Structural and functional studies of the Hfq family of ancient bacterial RNA-binding proteins

Stanek, Kimberly, Chemistry - Graduate School of Arts and Sciences, University of Virginia
Mura, Cameron, Department of Chemistry, University of Virginia

The bacterial host factor Hfq is an RNA-binding protein that facilitates the interaction of mRNAs with small regulatory RNAs (sRNAs) Hfq self-assembles as hexameric toroid and functions by simultaneously binding U-rich regions of sRNA on one face and A-rich regions of mRNA on the other face. More recently a third site on the lateral rim of Hfq has been implicated in binding RNA, though little is known about the molecular details of RNA-binding at this site. Due to Hfq’s broad functional role in binding RNAs, it has been demonstrated to be required for numerous physiological pathways, including stress response, quorum sensing, and biofilm formation. Through structural similarities, Hfq has been identified as the bacterial branch of the Sm superfamily of proteins. While bacteria typically have one Hfq homolog, eukaryotes encode multiple Sm paralogs, which oligomerize as heteroheptamers through a complex chaperoned assembly pathway. The eukaryotic Sm and Sm-like (LSm) proteins are involved in splicing and various other mRNA processing pathways.

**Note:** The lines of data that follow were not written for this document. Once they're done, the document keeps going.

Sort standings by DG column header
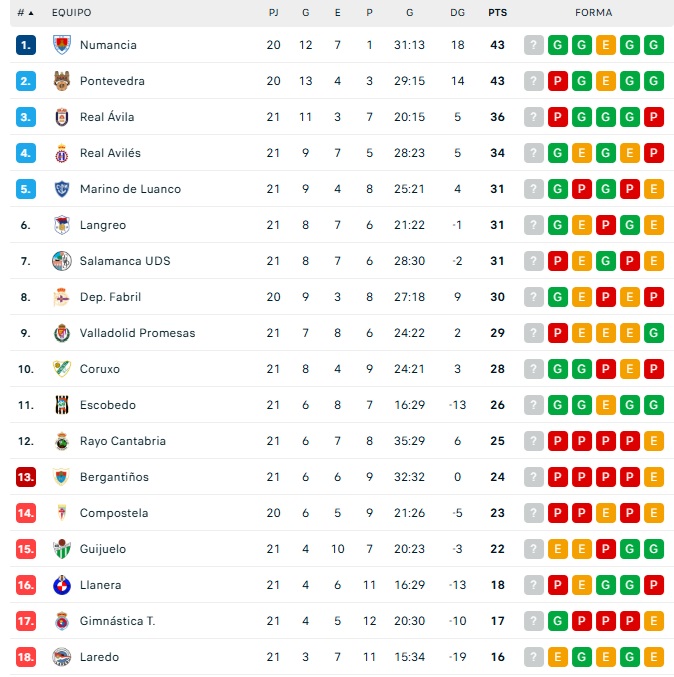The width and height of the screenshot is (674, 677). click(x=457, y=13)
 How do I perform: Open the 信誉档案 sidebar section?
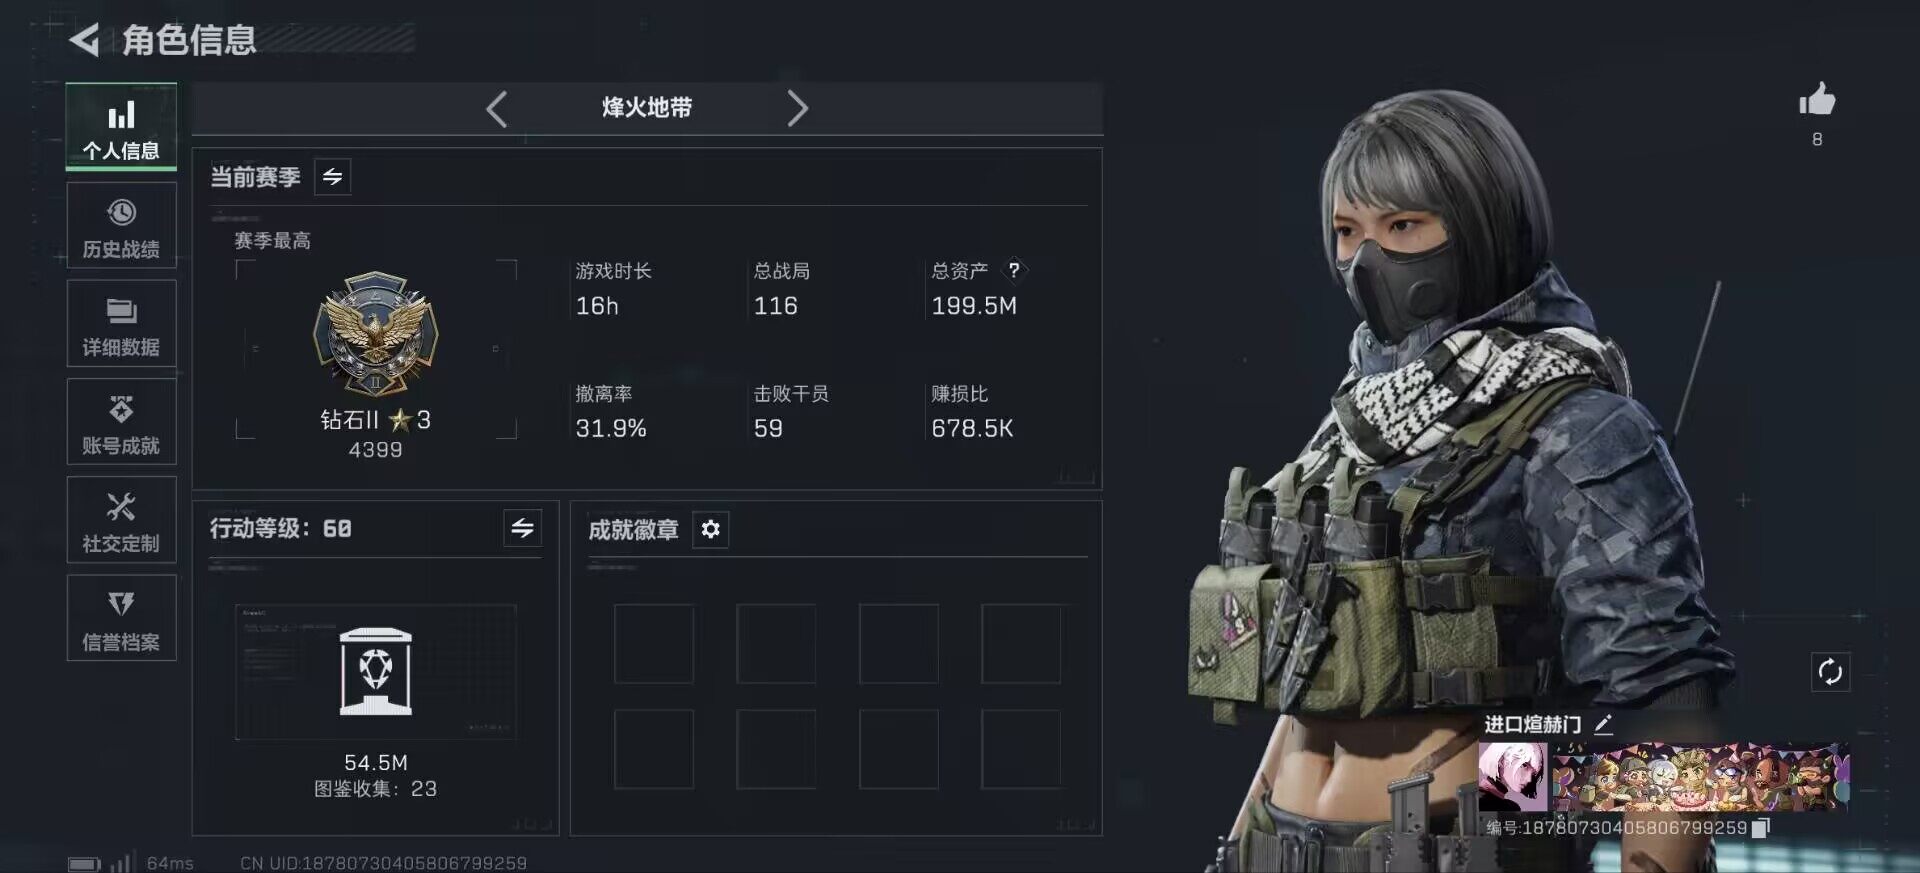(x=121, y=618)

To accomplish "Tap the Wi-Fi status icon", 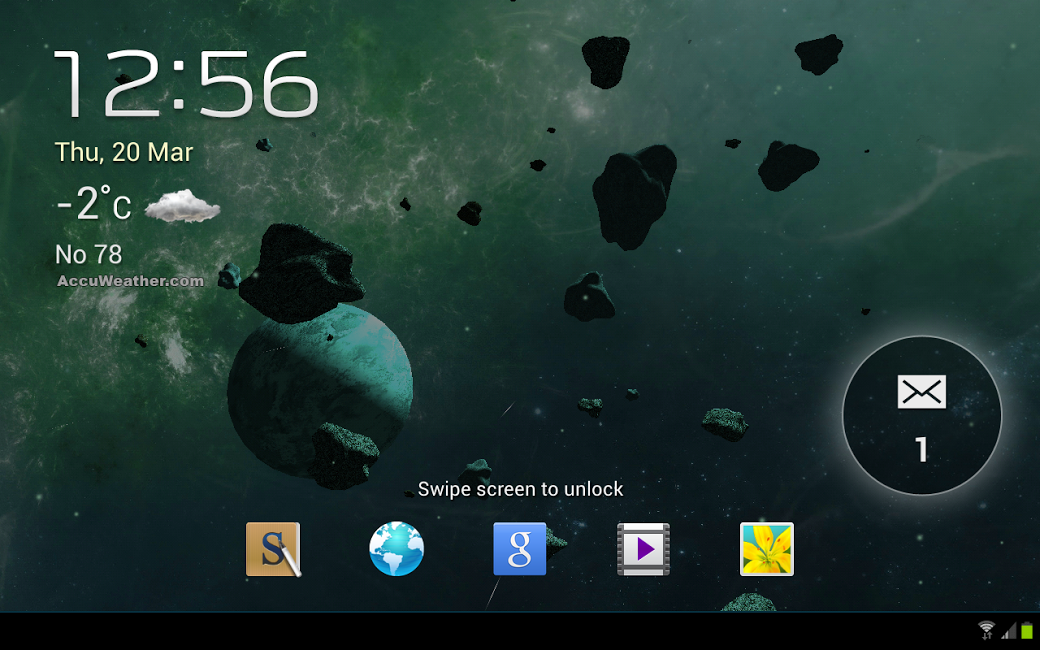I will [987, 630].

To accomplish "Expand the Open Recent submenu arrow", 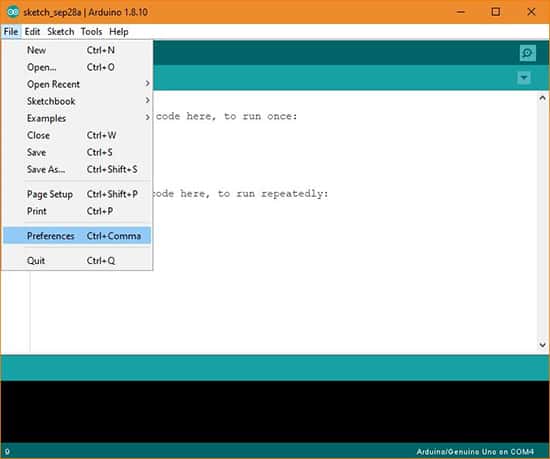I will [x=147, y=84].
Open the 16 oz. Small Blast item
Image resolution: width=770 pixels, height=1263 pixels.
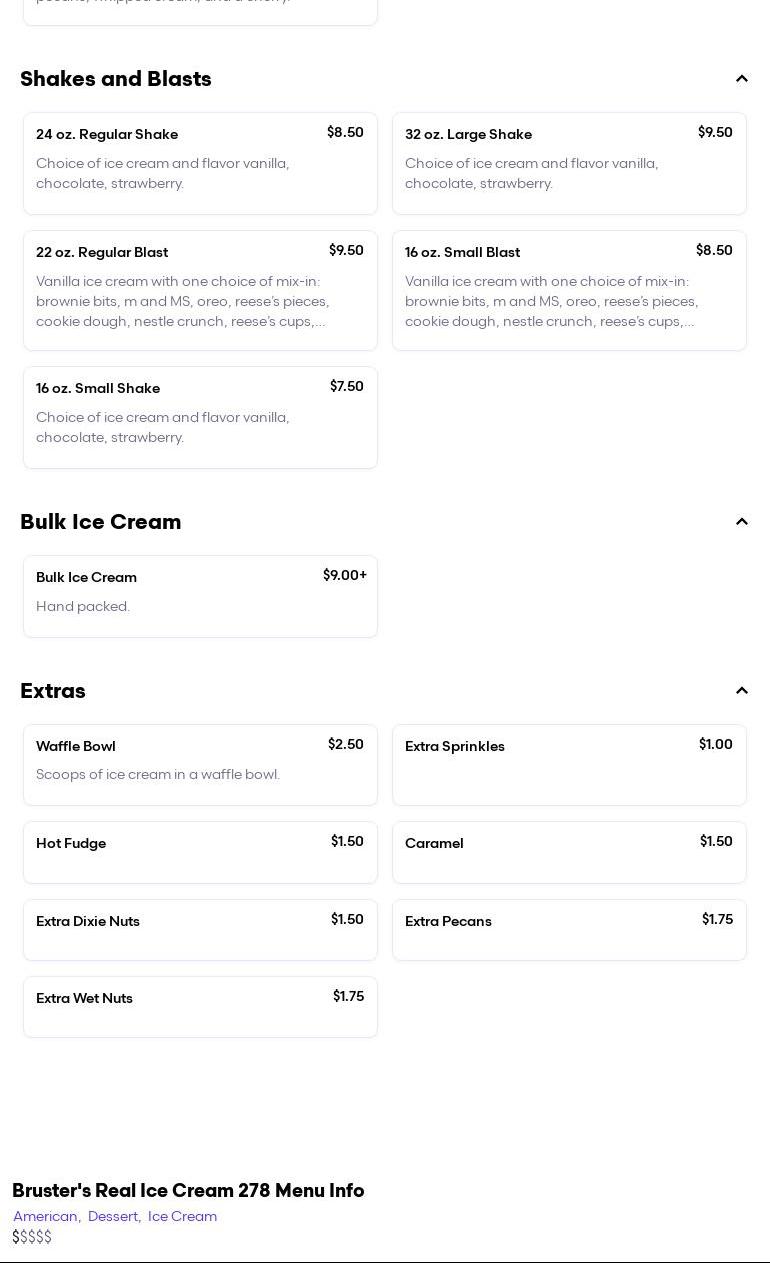569,290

Several species of bacteria have been identified as having two putative Hfq paralogs. Such proteins could provide valuable insight into the evolutionary transition from bacterial Hfq to eukaryotic Sm. Currently though, little is known about the physiological role of additional Hfq paralogs and no structural information is available. This work presents a new phylogenetic analysis of Hfq sequences, demonstrating the presence of 2 (or more) Hfq paralogs in bacteria of diverse lineages including the deep-branching extremophilic Aquificae. Here, the structures of two such paralogs, from Aquifex aeolicus, have been determined to atomic resolution, offering the first instance of two genuine Hfq proteins from a single species. Atomic-level details of the conserved lateral rim site have also been revealed through co-crystallization of Hfq1 with U6 RNA. Intriguingly this lateral rim site is not conserved in Hfq2, which was also found to bind RNAs with pH dependence and co-purify with endogenous DNA. These results suggest that Hfq1 and Hfq2 function independent, likely in different cellular pathways.

A single hfq open reading frame with two putative linked Sm domains (HfqN- HfqC) has also been identified in the α-proteobacterium Novosphingobium aromaticivorans. Here N. aromaticivorans (Nar) Hfq has been expressed, purified and biochemically characterized. The oligomeric state of Nar Hfq in solution is a trimer, likely assembling as a ring of alternating HfqN and HfqC subunits. This represents the first known instance of “pseudo-heteromeric” Hfq, which poses intriguing consequences for differences in RNA-binding affinities. Initial efforts to crystallize Nar Hfq were hindered by the presence of an ~40 residue proline-rich N-terminal tail which appears to increase the conformational heterogeneity of the Nar Hfq crystals. Ongoing efforts are currently aimed at crystallization of ΔN-Nar Hfq construct.